Cinque per mille, con i tagli ricerca a rischio

Allarme delle associazioni. Per l’Airc la situazione è insostenibile

Nonostante le rassicurazioni del ministro per l’Economia, Giulio Tremonti, non si placano le proteste contro i tagli al cinque per mille. L’ultimo allarme arriva dall’Airc (Associazioni italiana per la ricerca sul cancro): “senza il 5 per mille la ricerca contro il cancro è a rischio”.

Desta preoccupazione il percorso parlamentare.

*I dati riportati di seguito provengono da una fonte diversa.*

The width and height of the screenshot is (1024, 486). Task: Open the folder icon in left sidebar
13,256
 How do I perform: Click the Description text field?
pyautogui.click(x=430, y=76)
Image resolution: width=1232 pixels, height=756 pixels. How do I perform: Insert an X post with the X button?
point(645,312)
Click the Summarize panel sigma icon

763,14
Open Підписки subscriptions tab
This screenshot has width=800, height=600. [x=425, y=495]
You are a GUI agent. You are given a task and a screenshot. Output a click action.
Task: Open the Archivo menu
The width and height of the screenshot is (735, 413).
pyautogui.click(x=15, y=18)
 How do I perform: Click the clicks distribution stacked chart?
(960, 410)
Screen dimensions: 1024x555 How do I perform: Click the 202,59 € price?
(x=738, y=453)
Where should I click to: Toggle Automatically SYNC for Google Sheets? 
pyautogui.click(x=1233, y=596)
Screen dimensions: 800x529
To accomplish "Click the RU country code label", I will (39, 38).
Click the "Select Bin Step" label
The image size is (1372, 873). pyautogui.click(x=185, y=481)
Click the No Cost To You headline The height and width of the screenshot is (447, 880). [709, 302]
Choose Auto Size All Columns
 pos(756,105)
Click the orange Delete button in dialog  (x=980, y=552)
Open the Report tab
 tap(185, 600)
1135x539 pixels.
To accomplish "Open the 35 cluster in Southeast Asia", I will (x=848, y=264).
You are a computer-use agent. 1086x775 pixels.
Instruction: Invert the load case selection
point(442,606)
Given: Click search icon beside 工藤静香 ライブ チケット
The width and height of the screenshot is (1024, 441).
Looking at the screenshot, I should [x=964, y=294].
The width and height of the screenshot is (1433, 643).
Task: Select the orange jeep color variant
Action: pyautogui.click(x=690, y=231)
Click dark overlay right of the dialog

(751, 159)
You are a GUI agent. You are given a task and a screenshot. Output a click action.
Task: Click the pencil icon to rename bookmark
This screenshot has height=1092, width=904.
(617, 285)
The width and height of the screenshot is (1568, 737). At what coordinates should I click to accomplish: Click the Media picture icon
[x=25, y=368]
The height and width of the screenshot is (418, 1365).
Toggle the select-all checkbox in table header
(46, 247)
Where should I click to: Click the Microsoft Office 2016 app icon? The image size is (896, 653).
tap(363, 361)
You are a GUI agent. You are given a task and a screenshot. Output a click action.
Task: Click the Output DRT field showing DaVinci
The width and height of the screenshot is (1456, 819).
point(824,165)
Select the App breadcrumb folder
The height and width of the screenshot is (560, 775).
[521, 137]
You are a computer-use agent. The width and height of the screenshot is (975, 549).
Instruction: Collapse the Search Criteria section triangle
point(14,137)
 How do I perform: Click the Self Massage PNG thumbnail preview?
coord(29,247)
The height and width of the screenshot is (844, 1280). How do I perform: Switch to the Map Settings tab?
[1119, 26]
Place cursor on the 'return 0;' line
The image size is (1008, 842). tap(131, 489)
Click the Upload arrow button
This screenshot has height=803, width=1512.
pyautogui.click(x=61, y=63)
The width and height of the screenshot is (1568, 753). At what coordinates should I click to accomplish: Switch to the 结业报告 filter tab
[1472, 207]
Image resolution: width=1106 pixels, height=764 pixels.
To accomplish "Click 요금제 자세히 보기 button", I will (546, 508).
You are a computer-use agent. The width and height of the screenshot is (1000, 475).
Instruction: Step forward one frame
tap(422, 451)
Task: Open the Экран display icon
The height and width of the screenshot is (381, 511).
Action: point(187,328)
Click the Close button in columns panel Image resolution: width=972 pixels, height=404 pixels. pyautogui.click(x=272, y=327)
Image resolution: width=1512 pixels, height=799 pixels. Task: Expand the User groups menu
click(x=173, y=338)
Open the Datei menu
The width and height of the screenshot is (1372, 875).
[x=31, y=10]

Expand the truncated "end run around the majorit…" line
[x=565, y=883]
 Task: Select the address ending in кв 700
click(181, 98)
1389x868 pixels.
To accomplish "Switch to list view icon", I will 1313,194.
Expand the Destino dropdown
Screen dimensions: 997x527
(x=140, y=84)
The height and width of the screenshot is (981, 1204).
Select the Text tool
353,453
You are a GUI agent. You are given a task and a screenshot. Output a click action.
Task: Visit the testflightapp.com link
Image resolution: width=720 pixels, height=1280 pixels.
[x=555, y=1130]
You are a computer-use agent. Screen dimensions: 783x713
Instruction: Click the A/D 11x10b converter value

Durante l’esame della legge di stabilità, la Camera ha dirottato 300 milioni di euro – sui 400 destinati dal 2007 a oggi alle associazioni non profit – ad altre voci di spesa.
Una decisione – a dire il vero – ridimensionata da Tremonti, “il finanziamento del 5 per mille è sicuro”, ha detto.
Ma ormai la Finanziaria è blindata e sarà approvato così com’è al Senato per evitare ulteriori ritardi, dunque per eventuali correzioni si dovrà attendere un nuovo provvedimento ad hoc.

Senza questo intervento la nuova legge di stabilità prevede di ridurre a 100 milioni di euro i fondi da destinare al “5 per mille” per l’anno 2011, con un taglio del 75% rispetto al 2010.
Per ora, secondo le associazioni, la situazioni è allarmante.
Solo per l’Airc ci sono in ballo 60 milioni di euro l’anno che – senza cambiamenti – saranno ridotti a 15. È un ridimensionamento del 75% destinato a colpire al cuore i programmi di ricerca. Progetti che l’Airc ha presentato anche per fare capire concretamente qual è la posta in gioco. Le nuove ricerche in partenza, grazie ai fondi arrivati dalla dichiarazione dei redditi 2008 di un milione e 200 mila italiani, sono cinque.